**Task instructions**
(a) List every adjective the text on dystopian film scores uses to describe the Planet of the Apes score in the sentence that begins "At the top of this list".
(b) In the text on dystopian film scores, what results from losing emotional depth, independent thought, and the power to choose freely? Answer in one to three sentences.
(c) Write the next part of the text on dystopian film scores, starting after its final sentence.

**Document excerpt**

A dystopia is a community or society that is in some fundamental way undesirable or frightening.  In order to continue to be human and not a robot, the individual needs to preserve certain degree of unattached intricacy essential to his different biosocial rank. Loss of our emotional depth, independent thought and power to choose freely will lead to the destruction of our humanity. Lower standards of living, or pleasure-packed but emotionally barren lives will result (“Lots of love-making, but no love”).

 

“You Maniacs! You Blew It Up! Oh, Dawn You! Goddawn You All To Hell!”

 

At the top of this list one have to place the truly original, shocking, visceral, chaotic, modern-primitive and utterly unpredictable score of Planet of the Apes (1967). Composed by the genial chameleon Jerry Goldsmith, it is full of thunderous odd percussion, piercing strings, and animal-like sounds. It constitutes a true landmark and a turning point in movie score history.

Entries excerpted from a collection
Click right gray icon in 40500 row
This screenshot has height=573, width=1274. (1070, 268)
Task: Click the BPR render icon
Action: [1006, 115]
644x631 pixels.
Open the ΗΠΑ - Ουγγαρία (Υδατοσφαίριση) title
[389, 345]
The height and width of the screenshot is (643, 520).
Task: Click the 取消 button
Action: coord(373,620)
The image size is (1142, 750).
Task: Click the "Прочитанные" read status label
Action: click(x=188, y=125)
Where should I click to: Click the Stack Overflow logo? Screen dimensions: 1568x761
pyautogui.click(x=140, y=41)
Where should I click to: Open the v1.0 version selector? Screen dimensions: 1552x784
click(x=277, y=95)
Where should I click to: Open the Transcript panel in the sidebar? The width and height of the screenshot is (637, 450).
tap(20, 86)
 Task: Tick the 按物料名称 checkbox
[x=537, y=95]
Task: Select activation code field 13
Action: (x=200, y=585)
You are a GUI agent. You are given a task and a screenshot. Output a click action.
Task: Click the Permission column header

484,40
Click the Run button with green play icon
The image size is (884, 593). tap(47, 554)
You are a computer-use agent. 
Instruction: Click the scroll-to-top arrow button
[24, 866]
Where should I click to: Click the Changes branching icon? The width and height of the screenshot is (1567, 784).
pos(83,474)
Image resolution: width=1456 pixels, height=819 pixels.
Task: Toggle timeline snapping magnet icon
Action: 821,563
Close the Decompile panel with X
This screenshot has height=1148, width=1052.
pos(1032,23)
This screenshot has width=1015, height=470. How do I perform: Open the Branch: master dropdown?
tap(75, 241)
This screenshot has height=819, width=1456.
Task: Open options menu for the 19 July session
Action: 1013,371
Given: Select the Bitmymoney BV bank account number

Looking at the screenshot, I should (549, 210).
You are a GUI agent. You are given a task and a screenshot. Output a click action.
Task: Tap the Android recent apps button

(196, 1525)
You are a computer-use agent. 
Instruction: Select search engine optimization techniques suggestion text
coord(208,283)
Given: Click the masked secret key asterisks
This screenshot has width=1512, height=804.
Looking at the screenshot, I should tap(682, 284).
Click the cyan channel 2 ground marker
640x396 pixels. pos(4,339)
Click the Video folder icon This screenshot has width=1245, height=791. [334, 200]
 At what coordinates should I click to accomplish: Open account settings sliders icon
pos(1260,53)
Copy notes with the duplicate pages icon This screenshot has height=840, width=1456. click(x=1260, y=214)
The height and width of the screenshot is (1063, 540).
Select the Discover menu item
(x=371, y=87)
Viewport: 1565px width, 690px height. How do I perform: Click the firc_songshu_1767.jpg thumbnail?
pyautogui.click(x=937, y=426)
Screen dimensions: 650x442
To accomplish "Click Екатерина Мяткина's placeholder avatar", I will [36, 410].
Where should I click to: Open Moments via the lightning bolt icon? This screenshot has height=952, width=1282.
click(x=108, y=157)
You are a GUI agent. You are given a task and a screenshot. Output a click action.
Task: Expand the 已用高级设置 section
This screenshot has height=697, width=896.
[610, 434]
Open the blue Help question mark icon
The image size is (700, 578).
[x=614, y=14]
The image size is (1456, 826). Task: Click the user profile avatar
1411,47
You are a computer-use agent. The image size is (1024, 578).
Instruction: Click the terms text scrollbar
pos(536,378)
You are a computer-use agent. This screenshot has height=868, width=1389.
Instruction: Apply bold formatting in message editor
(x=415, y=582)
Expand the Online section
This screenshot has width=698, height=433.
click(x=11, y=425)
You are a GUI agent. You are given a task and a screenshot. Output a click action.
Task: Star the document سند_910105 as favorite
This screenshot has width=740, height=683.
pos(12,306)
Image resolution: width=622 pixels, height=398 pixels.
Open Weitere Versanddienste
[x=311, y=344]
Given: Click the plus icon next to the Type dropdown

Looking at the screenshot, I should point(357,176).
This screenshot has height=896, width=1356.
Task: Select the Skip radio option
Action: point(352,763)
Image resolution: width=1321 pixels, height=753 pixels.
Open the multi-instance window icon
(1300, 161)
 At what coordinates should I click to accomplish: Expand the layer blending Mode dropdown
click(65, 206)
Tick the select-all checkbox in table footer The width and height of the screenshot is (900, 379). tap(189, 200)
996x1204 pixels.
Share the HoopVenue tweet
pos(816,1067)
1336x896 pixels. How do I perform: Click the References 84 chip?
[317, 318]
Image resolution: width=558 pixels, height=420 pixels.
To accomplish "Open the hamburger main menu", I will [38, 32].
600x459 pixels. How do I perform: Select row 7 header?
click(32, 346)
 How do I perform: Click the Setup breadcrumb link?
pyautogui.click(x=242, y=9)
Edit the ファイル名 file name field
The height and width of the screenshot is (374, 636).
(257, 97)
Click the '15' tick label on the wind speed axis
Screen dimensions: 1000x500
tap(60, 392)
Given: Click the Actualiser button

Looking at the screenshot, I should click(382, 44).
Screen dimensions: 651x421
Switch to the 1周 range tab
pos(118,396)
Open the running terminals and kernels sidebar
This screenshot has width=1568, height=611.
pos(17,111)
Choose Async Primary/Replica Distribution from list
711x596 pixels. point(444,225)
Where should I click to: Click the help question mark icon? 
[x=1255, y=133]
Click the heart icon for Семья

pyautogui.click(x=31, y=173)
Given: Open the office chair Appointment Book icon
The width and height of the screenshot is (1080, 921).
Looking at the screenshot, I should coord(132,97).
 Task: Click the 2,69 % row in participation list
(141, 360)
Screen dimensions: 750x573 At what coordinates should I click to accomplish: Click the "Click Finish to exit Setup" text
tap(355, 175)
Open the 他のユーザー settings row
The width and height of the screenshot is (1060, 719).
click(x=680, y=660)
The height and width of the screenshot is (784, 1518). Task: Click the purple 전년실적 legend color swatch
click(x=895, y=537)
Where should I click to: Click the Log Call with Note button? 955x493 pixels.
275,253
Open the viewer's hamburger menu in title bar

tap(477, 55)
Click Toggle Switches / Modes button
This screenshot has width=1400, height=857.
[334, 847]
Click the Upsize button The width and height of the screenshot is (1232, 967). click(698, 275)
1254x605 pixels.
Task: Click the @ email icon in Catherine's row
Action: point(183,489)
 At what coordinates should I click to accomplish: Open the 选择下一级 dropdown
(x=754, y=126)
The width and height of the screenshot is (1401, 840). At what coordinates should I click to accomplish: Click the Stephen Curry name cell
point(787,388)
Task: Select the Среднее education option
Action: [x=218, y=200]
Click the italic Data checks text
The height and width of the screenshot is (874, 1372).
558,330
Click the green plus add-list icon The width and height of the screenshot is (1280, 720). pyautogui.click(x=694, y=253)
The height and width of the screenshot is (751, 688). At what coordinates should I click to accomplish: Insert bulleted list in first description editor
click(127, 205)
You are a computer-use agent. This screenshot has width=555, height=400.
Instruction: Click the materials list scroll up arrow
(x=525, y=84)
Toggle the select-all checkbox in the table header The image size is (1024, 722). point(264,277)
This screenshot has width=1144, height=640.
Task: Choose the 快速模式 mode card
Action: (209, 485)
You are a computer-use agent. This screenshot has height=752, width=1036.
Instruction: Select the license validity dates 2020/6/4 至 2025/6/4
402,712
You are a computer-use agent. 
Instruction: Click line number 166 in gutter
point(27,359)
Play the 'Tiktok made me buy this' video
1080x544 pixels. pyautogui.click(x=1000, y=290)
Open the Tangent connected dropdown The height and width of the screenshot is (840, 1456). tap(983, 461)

**Results of the tasks**
(a) original, shocking, visceral, chaotic, modern-primitive, unpredictable

(b) Losing them leads to the destruction of our humanity. Lower standards of living follow, or lives full of pleasure but empty of emotion ("Lots of love-making, but no love").

(c)
 

“I’ve seen things you people wouldn’t believe. [laughs] Attack ships on fire off the shoulder of Orion. I watched c-beams glitter in the dark near the Tannhäuser Gate. All those moments will be lost in time, like [coughs] tears in rain. Time to die.” (speech improvised by Rutger Hauer, the actor who plays the replicant Roy Batty).

 

The ultimate “cyberpunk” cult film Blade Runner (1982) has one of the most evocative, haunting, and thought-provoking scores. “Tears in Rain”, the last track of the official score for the film by Vangelis, will always be an integral part of  “the most moving death soliloquy in cinematic history” (The Philosopher at the End of the Universe). Unfortunately, due to creative disputes, the true Vangelis score has never been released. All the different commercially available incarnations are “replicant” scores. There is no written score of the music, and trying to reversed engineer the music has proven to be a haunting task, given the improvisational nature of the score and the use of vintage electronic technology and synthesizers.

 

“Human decisions are removed from strategic defense. Skynet begins to learn at a geometric rate. It becomes self-aware. In a panic, they try to pull the plug. Skynet fights back.”

 

The eerie and bizarre Brad Fiedel’s score is as much a character of the Terminator 2 (1991) as the shape-shifting mimetic polyalloy T-1000.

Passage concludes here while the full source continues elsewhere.